-- Start Supplied material --

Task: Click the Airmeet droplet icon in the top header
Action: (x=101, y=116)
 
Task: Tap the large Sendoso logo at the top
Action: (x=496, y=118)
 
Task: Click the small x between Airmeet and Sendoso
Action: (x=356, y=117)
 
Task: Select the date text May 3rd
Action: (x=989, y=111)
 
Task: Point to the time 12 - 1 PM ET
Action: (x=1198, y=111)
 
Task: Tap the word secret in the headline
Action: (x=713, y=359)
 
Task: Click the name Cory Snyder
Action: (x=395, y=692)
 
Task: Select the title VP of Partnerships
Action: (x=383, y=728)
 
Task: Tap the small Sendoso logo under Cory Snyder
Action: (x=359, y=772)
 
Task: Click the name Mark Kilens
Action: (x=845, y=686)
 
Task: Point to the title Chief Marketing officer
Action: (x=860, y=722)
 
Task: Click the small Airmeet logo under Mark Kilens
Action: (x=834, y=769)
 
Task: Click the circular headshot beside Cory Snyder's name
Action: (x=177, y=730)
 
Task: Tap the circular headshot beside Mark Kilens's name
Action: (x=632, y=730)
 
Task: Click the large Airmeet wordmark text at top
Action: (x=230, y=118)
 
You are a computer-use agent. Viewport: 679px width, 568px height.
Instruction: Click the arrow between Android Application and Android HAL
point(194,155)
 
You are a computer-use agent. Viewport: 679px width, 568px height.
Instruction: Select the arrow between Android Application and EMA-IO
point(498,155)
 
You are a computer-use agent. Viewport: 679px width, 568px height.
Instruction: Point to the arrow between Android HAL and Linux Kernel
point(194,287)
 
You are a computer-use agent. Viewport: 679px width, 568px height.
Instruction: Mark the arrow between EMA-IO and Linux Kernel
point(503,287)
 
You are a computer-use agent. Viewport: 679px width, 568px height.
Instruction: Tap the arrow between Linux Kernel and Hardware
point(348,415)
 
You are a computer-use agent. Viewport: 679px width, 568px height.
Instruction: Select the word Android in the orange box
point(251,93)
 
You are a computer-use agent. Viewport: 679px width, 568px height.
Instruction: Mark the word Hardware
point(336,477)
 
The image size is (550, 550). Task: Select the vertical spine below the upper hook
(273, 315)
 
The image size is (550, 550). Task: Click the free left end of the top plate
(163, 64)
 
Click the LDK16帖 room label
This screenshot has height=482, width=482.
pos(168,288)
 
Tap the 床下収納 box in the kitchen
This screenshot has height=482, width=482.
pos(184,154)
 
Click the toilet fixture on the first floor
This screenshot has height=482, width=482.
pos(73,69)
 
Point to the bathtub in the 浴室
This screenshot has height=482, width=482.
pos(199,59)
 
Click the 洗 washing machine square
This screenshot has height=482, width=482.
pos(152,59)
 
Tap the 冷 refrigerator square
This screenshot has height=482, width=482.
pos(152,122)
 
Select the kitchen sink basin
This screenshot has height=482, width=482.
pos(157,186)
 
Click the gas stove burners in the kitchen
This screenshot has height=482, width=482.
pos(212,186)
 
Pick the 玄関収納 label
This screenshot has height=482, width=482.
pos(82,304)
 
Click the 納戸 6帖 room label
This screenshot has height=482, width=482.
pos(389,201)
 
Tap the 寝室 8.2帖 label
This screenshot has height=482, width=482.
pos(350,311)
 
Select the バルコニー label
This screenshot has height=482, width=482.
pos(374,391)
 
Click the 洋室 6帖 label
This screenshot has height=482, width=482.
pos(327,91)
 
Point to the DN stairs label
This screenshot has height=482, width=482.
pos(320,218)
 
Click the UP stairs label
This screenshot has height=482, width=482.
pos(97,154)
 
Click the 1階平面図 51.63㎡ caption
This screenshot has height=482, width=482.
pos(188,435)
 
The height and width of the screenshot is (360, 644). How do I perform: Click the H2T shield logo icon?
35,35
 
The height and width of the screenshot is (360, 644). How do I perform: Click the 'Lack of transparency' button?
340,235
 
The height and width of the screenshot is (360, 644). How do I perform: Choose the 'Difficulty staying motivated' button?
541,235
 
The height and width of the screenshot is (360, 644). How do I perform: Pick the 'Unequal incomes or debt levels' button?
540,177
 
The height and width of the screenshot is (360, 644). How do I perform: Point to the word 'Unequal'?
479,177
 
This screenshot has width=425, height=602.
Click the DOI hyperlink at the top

-- End Supplied material --
-- Start Supplied material --

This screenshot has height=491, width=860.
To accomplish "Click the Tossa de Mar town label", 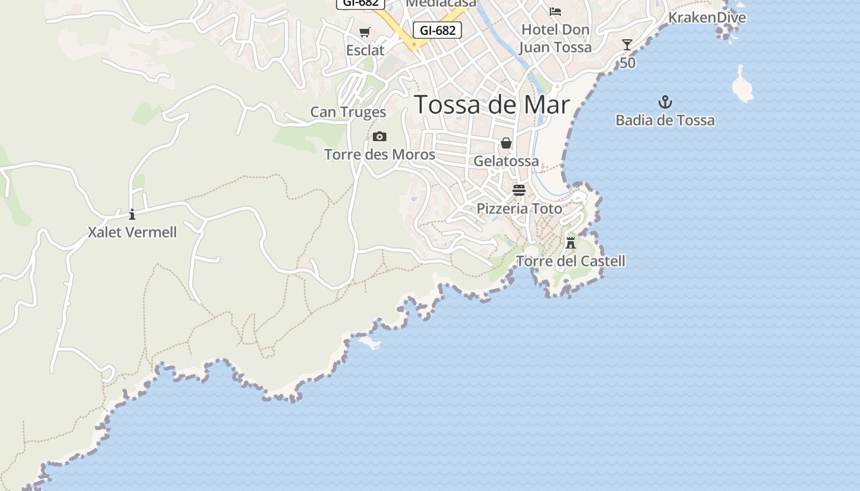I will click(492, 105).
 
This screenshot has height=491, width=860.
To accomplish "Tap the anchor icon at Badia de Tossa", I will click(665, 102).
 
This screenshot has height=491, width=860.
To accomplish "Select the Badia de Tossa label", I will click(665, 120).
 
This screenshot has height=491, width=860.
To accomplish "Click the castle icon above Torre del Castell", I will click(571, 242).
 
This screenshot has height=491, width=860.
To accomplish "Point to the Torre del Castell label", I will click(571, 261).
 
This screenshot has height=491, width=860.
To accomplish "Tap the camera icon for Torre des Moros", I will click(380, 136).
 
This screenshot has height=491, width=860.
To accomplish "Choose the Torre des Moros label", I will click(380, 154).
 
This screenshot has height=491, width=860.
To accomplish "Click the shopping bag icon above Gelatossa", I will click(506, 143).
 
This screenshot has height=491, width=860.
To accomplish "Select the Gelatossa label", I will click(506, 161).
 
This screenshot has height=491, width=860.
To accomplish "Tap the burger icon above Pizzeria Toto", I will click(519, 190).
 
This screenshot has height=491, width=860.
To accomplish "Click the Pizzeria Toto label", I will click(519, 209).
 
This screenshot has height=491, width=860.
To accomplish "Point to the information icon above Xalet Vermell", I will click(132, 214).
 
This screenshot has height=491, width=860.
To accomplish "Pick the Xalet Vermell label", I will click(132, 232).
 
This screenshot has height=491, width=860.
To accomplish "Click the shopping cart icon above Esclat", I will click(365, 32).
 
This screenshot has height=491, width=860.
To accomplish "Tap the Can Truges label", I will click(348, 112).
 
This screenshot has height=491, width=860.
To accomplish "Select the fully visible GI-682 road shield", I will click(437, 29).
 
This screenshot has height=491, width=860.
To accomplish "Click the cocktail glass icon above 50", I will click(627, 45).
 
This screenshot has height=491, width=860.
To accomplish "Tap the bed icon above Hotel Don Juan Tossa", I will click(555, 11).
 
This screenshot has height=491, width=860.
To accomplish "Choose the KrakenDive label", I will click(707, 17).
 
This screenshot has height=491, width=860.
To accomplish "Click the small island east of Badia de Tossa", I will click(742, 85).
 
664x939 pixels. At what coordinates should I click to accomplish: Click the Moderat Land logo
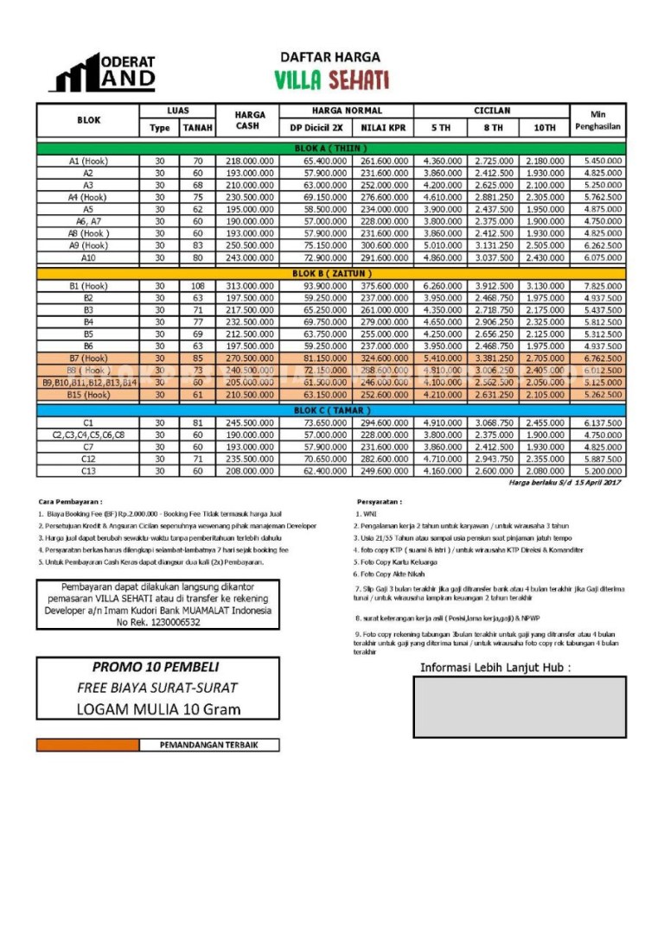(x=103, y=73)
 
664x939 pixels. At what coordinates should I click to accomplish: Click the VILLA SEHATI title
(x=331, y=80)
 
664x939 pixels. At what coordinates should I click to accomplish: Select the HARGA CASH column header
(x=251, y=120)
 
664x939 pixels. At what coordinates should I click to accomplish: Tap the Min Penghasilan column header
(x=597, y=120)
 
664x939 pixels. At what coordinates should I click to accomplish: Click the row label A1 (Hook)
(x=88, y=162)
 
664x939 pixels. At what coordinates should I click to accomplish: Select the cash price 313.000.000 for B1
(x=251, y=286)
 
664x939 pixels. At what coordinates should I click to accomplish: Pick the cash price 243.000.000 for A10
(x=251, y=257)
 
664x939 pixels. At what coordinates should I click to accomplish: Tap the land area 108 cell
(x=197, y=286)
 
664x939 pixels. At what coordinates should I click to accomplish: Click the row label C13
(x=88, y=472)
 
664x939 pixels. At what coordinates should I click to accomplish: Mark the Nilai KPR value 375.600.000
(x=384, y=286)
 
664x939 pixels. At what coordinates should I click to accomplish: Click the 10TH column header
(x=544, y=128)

-- End Supplied material --

*Work to complete*
Copy the part of the items that begins with the line containing "Click the toilet fixture on the first floor" and ends with the line containing "pos(157,186)", keeping every line unchanged and including both end lines.

*Result for this exercise*
Click the toilet fixture on the first floor
This screenshot has height=482, width=482.
pos(73,69)
 
Point to the bathtub in the 浴室
This screenshot has height=482, width=482.
pos(199,59)
 
Click the 洗 washing machine square
This screenshot has height=482, width=482.
pos(152,59)
 
Tap the 冷 refrigerator square
This screenshot has height=482, width=482.
pos(152,122)
 
Select the kitchen sink basin
This screenshot has height=482, width=482.
pos(157,186)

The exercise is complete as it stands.